Pada Jumat (17/6/16), di sebuah hotel di Jalan Sisingamangaraja Medan, Sumatera Utara, berkumpul sejumlah pakar lingkungan, pejabat Direktorat Konservasi Kawasan, Direktorat Pengelolaan dan Informasi Konservasi Alam Kementerian Lingkungan Hidup dan Kehutanan (KLHK), serta perwakilan Pemerintah Aceh dan Sumut, serta kalangan organisasi masyarakat sipil. Ada apa? Mereka membahas evaluasi zonasi Taman Nasional Gunung Leuser (TNGL).

Dalam evaluasi zonasi ini, Balai Besar Taman Nasional Gunung Leuser (BBTNGL), meminta pendapat atau konsultasi publik, guna mengetahui kondisi terkini warisan dunia ini.

Banyak yang mempertanyakan mengapa begitu tiba-tiba konsultasi publik evaluasi zonasi TNGL.  Ternyata ada kabar sejumlah kalangan mendesak BBTNGL mempercepat pembahasan zonasi. Ada kepentingan orang-orang tertentu, agar zona inti TNGL khusus kawasan Kappi di Aceh Tenggara, bisa jadi zona pemanfaatan. Di Kappi, potensi geothermal atau panas bumi besar. Ada perusahaan asal Turki tertarik mengelola.
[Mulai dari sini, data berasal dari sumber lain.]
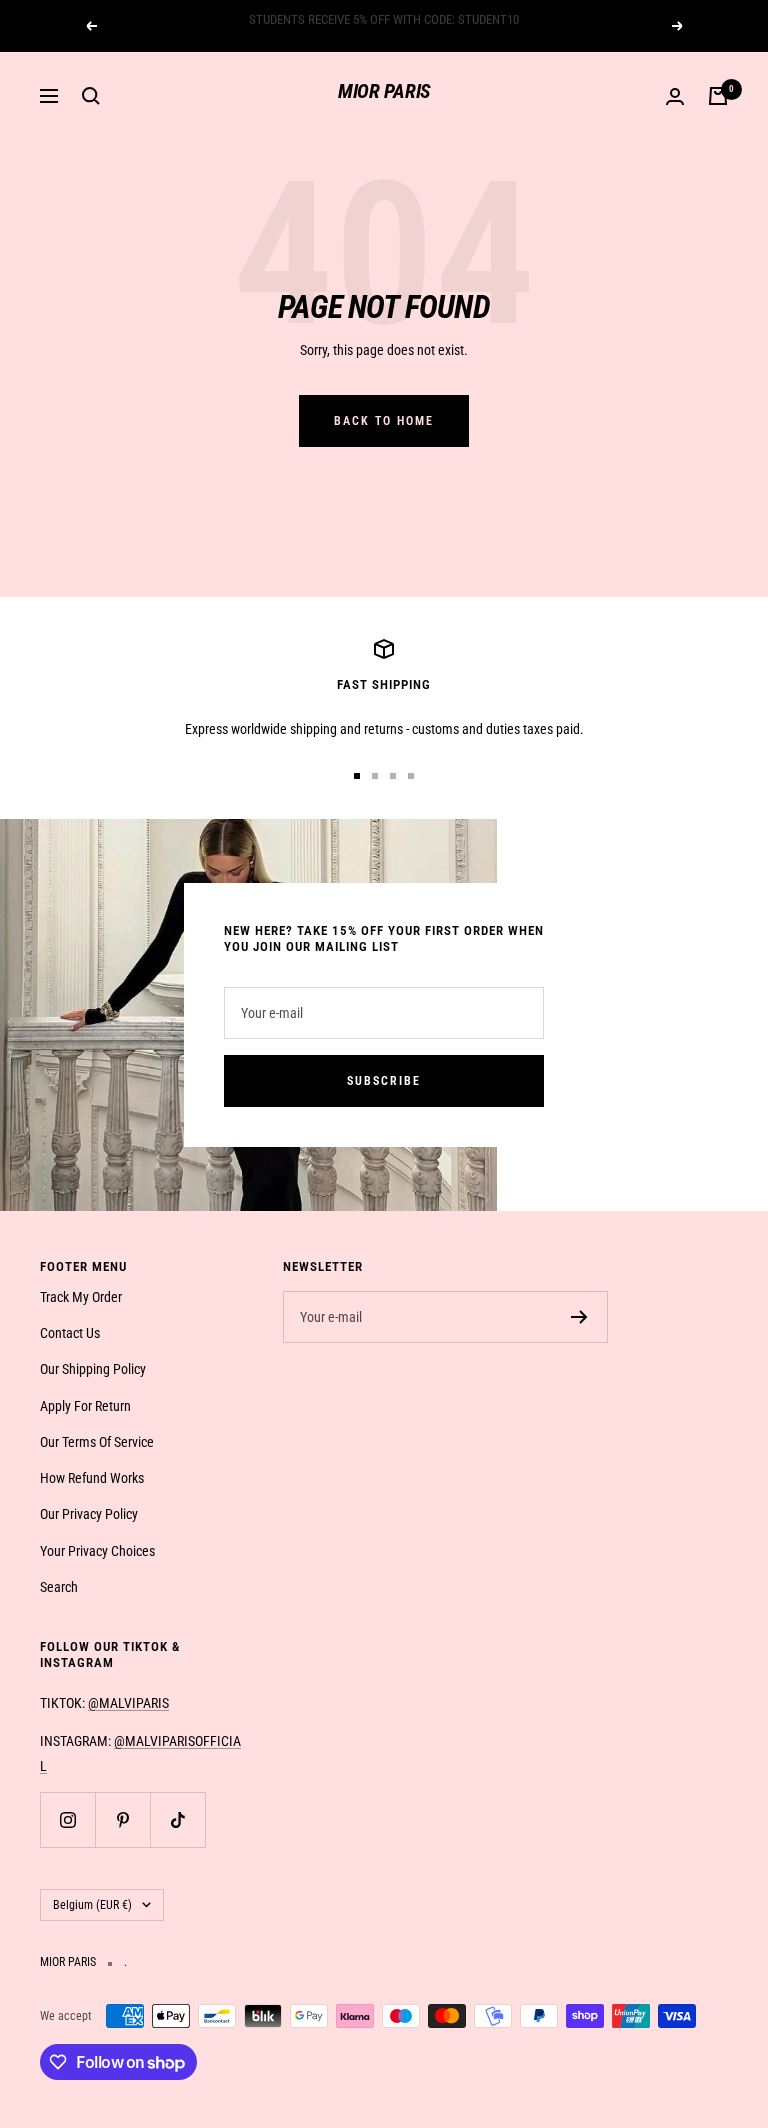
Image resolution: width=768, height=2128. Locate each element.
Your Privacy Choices (97, 1551)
Konon, upaya melancarkan perubahan zona ini seorang mantan pejabat di KLHK, berulang kali mondar mandir ke Kantor BBTNGL di Jalan Selamat Medan.

Andi Basyrul, Kepala BBTNGL, mengatakan, kawasan TNGL menyandang berbagai status, mulai dari cagar biosfer, warisan dunia, warisan ASEAN, dan Kawasan Strategis Nasional.

Dia menyatakan, perkembangan yang terjadi baik kebijakan maupun kondisi kawasan, menjadi alasan percepatan pembahasan evaluasi zonasi ini.

“Kalau dulu, zona inti tak boleh diganggu gugat. Berbeda sekarang, kita juga dituntut mengelola kawasan untuk mendapatkan penerimaan negara bukan pajak.”

Sumber: TNGL
Sumber:  presentasi Balai TNGL

Sayangnya, setelah membuka evaluasi zonasi, Basyrul, langsung pergi. Dia tak menjelaskan soal rencana panas bumi di Kappi, yang masuk zona inti TNGL.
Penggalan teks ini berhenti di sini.